◆ ACTION ITEM: Repeat exactly the lines below, from the line containing "Task: Select the Weight .42 lb value" through the last line, both included. Leave out any pictures.

◆ RECORDS TO USE:

Content starts

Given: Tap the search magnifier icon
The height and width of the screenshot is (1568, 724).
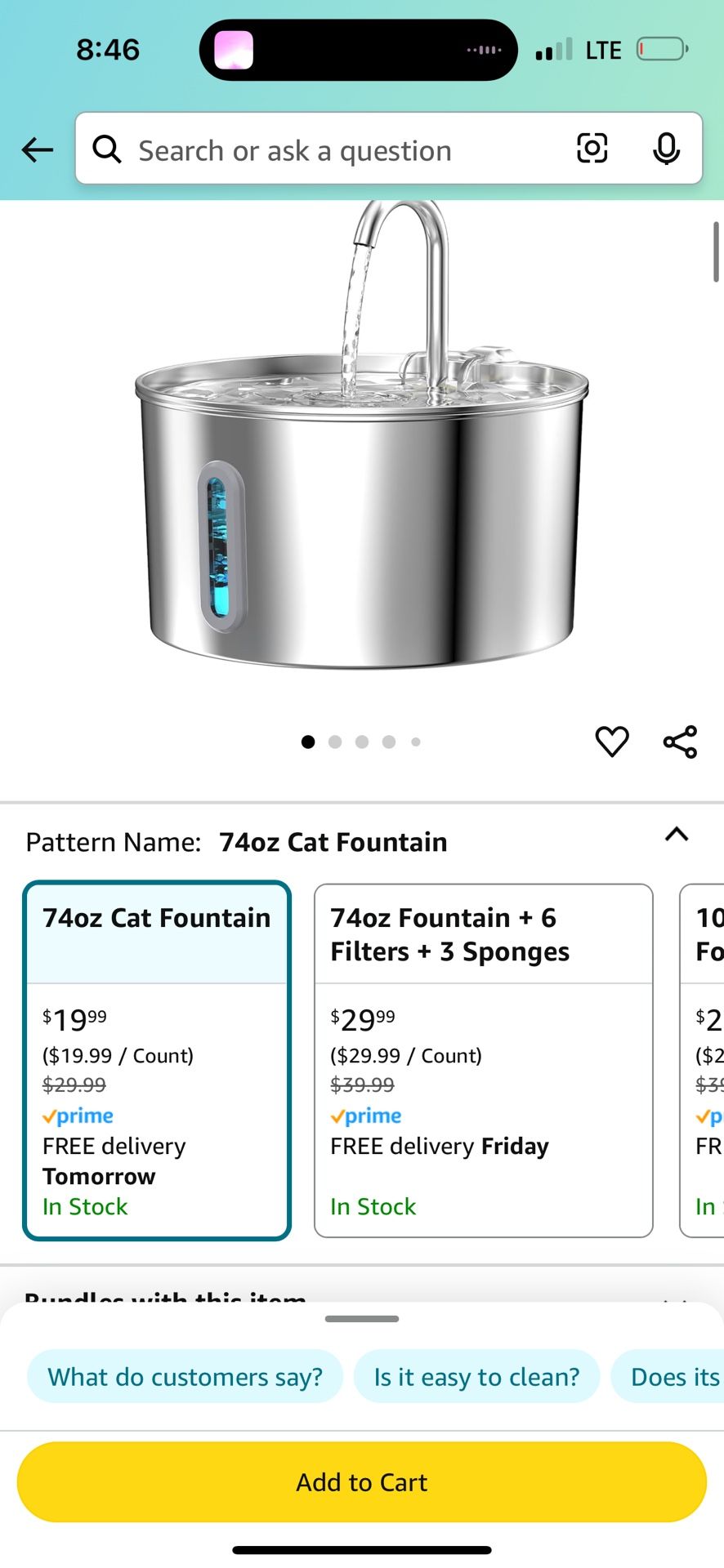Looking at the screenshot, I should pyautogui.click(x=107, y=149).
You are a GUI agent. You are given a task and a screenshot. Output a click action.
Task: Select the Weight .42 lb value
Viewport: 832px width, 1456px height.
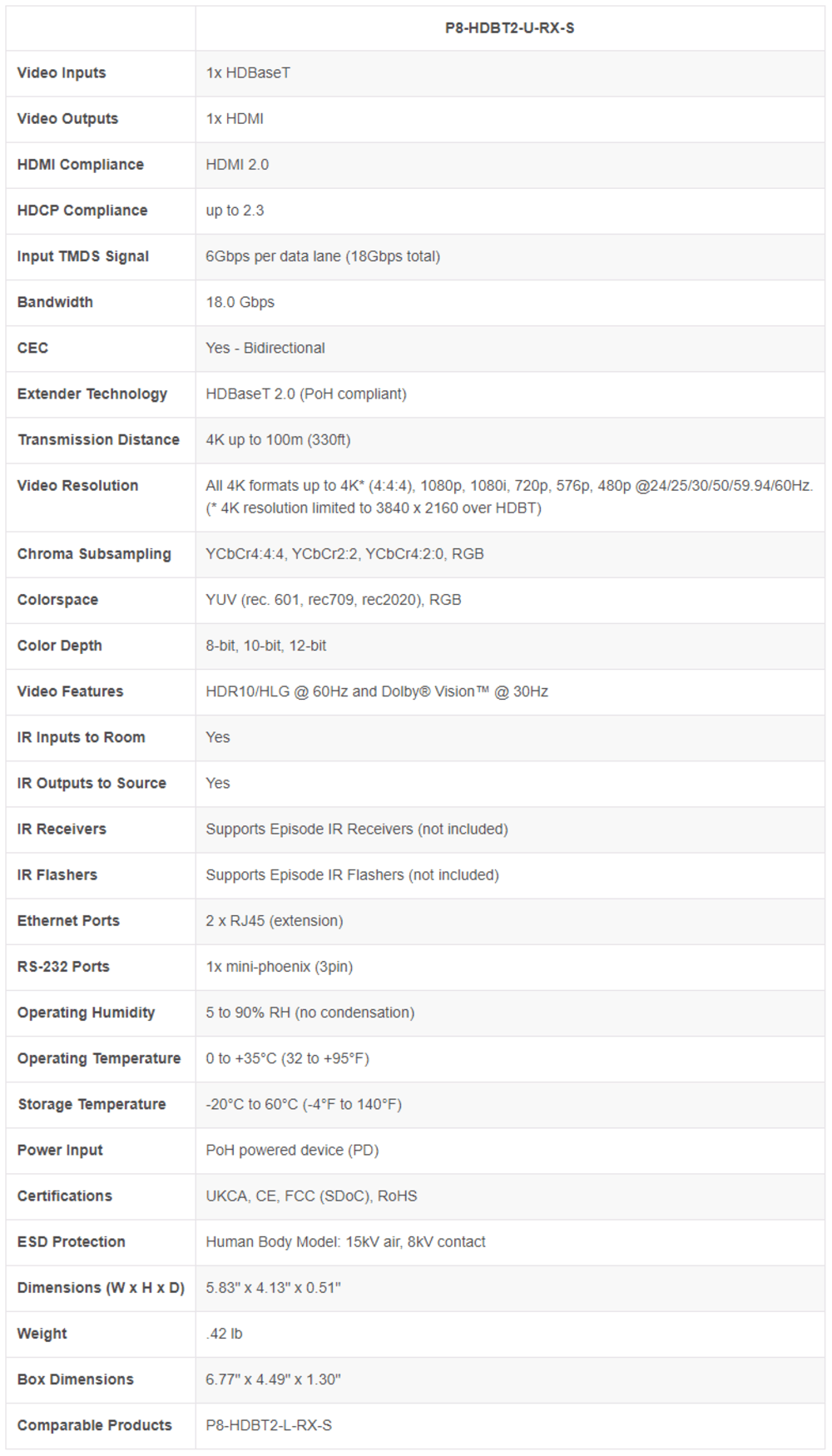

Content ends

◆ OUTPUT FOR THIS TASK:
Task: Select the Weight .42 lb value
Viewport: 832px width, 1456px height.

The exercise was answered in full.